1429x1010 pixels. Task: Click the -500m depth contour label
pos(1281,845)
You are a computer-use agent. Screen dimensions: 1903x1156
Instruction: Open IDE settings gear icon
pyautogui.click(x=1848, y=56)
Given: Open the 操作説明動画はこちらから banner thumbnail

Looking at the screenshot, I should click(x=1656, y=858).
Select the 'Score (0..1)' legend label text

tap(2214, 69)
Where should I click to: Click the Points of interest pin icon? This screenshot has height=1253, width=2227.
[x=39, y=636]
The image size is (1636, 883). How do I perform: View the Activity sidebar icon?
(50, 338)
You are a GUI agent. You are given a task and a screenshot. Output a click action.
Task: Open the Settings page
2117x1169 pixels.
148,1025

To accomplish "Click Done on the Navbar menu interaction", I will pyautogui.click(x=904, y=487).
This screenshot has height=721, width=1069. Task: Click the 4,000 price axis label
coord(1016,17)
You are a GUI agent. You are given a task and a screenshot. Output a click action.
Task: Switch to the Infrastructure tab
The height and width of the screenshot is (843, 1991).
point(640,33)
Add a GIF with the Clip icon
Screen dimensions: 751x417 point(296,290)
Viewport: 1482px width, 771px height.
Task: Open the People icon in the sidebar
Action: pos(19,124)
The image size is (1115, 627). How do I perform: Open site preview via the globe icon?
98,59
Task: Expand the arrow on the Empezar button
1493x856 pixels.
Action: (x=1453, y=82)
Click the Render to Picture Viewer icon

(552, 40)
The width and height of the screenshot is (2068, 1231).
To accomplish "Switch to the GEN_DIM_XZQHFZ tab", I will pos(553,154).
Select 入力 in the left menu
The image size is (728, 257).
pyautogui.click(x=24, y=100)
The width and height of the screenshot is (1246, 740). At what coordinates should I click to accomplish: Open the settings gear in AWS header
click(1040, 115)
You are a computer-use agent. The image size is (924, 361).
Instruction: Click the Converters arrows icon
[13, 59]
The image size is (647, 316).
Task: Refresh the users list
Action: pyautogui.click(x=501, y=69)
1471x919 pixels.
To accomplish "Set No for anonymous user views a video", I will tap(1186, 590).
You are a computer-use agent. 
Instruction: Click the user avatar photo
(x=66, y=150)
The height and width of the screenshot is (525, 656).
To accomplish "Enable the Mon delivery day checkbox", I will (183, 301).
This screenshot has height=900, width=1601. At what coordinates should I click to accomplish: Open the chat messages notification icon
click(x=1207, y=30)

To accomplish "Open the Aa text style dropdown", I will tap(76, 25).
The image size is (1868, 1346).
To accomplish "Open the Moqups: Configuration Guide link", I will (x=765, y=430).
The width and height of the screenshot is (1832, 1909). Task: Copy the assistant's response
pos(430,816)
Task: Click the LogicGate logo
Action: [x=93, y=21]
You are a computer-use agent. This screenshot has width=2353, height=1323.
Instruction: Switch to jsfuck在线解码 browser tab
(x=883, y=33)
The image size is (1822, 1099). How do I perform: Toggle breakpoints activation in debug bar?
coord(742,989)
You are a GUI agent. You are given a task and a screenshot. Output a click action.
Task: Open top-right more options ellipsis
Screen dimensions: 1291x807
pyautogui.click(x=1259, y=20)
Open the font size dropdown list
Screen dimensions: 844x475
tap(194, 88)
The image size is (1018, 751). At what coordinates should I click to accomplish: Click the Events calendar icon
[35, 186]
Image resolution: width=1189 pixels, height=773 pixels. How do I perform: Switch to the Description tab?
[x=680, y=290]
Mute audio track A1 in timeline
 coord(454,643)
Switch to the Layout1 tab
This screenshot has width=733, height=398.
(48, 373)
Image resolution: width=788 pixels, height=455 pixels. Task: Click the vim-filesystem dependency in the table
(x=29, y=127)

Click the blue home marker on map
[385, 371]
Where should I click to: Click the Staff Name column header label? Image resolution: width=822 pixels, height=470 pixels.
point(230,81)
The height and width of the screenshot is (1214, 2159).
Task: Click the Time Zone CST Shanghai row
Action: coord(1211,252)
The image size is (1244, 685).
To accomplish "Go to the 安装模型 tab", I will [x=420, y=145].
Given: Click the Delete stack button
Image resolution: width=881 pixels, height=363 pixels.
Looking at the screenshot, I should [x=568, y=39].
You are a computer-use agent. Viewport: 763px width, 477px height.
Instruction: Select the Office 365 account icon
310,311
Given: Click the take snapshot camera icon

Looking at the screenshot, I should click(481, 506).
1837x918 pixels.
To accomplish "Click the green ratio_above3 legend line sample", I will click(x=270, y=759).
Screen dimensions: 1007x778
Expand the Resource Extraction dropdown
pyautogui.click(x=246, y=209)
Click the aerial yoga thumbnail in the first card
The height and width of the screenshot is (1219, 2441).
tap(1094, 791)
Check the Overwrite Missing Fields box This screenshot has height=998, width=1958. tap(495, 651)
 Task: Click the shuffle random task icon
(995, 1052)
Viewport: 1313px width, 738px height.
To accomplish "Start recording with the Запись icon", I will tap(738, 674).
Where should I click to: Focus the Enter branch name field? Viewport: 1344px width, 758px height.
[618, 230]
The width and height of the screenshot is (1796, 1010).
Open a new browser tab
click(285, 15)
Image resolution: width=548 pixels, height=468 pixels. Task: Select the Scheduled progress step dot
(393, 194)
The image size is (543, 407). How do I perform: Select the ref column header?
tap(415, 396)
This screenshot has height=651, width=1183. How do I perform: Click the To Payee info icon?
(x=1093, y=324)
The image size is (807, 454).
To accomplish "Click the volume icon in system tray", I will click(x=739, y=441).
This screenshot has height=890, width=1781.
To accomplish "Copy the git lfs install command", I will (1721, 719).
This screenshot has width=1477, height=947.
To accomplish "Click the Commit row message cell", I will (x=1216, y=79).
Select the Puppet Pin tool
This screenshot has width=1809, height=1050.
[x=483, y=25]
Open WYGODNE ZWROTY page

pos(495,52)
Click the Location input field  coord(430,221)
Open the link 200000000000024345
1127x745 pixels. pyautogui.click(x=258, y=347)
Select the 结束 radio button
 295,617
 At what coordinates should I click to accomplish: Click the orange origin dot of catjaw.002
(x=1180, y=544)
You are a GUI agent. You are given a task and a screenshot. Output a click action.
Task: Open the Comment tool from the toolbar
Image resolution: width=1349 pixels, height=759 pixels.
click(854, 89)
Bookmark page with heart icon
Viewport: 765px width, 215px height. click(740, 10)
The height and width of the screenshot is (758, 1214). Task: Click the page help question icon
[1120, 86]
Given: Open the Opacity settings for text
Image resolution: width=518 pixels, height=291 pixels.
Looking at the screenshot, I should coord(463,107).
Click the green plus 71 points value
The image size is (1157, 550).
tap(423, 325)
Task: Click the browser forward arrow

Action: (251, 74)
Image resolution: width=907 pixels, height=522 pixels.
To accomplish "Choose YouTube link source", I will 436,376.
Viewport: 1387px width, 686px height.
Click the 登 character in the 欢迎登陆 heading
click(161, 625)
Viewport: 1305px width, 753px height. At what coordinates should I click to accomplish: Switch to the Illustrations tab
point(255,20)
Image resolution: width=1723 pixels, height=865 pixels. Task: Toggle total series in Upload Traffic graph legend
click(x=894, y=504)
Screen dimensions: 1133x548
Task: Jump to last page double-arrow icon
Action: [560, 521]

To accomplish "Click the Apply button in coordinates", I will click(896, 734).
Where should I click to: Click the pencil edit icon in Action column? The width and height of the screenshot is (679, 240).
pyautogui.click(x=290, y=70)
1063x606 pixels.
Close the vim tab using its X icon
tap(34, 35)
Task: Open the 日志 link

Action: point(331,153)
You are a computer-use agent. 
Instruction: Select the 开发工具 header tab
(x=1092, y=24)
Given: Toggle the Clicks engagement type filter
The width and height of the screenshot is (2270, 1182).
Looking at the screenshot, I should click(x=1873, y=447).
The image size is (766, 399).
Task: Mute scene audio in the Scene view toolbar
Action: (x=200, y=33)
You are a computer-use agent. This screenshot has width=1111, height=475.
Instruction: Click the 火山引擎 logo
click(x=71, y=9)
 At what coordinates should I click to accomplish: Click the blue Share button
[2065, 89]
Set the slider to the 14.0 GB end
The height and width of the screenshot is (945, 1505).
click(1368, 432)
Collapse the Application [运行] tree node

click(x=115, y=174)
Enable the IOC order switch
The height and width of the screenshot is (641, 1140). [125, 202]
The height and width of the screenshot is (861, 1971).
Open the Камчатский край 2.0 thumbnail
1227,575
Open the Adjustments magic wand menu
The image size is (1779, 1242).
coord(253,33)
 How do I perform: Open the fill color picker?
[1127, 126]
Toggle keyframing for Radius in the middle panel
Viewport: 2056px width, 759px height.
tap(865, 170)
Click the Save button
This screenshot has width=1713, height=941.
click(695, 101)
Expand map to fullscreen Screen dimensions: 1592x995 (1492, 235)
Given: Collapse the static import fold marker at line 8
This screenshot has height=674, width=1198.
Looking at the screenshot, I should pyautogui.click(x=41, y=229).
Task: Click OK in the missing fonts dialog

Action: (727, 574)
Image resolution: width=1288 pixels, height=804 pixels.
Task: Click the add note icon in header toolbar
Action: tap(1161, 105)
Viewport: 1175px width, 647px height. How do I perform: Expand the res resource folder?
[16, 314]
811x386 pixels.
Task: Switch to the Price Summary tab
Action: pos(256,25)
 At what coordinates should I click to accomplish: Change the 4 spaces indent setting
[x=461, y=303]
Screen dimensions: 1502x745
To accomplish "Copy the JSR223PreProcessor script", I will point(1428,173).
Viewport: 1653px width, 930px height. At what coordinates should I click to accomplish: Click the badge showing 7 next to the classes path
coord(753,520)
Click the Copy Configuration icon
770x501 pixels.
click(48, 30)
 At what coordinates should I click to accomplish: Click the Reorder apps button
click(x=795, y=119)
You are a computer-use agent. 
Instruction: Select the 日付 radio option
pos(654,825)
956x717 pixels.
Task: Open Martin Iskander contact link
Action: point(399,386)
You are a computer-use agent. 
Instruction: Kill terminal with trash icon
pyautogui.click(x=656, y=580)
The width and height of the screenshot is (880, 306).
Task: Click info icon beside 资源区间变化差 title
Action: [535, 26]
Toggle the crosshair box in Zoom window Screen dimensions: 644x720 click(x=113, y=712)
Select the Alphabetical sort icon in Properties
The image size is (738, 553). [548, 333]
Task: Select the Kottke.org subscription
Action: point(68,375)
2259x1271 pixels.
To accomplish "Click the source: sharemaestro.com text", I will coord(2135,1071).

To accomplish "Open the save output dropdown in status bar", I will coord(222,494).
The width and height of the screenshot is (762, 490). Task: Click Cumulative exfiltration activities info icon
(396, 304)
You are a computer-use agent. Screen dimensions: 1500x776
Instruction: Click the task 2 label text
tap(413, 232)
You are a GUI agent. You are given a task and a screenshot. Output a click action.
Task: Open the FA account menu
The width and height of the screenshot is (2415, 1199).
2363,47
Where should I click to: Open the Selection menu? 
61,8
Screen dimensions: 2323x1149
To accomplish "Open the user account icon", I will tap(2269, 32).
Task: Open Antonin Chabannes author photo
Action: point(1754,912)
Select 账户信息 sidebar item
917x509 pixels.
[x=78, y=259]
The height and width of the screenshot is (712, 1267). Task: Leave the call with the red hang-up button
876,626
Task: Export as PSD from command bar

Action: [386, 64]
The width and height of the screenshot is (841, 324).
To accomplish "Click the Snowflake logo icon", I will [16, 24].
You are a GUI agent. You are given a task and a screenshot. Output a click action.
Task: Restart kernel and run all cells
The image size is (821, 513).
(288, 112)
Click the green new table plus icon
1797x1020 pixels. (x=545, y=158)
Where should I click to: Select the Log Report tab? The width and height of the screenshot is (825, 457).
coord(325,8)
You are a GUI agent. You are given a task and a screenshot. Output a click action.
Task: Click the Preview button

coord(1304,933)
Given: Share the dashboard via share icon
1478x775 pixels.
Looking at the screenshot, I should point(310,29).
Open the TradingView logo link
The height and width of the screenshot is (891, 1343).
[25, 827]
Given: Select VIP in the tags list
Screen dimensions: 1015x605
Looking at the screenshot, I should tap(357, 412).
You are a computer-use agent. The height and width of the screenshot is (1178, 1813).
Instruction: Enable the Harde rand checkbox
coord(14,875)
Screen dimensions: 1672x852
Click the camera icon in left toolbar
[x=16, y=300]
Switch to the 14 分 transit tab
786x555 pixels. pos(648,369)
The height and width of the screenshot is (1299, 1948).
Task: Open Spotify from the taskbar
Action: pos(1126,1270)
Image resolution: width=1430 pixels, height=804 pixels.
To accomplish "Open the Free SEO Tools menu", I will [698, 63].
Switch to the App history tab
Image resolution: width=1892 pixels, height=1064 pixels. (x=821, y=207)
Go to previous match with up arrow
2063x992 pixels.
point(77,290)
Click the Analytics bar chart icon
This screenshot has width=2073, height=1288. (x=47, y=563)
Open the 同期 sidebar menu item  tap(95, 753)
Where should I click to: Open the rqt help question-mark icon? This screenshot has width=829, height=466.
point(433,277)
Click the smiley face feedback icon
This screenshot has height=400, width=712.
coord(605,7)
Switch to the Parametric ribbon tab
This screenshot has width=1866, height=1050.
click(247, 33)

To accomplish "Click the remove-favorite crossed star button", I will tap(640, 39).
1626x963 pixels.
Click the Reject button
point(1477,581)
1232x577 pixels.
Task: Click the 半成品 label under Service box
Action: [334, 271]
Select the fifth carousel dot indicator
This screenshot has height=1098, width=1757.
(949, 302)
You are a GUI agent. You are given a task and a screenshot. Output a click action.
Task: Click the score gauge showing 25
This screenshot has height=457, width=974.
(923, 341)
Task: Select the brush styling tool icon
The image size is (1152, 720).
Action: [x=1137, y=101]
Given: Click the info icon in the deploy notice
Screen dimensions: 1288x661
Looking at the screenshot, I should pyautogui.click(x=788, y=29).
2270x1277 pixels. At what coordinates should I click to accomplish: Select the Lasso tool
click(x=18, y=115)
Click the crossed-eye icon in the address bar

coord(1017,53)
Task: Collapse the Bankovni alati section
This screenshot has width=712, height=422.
◇ ◇ ◇ ◇ ◇
Exercise:
Answer with one number only: how many lines in the listing include "computer".

Response area:
11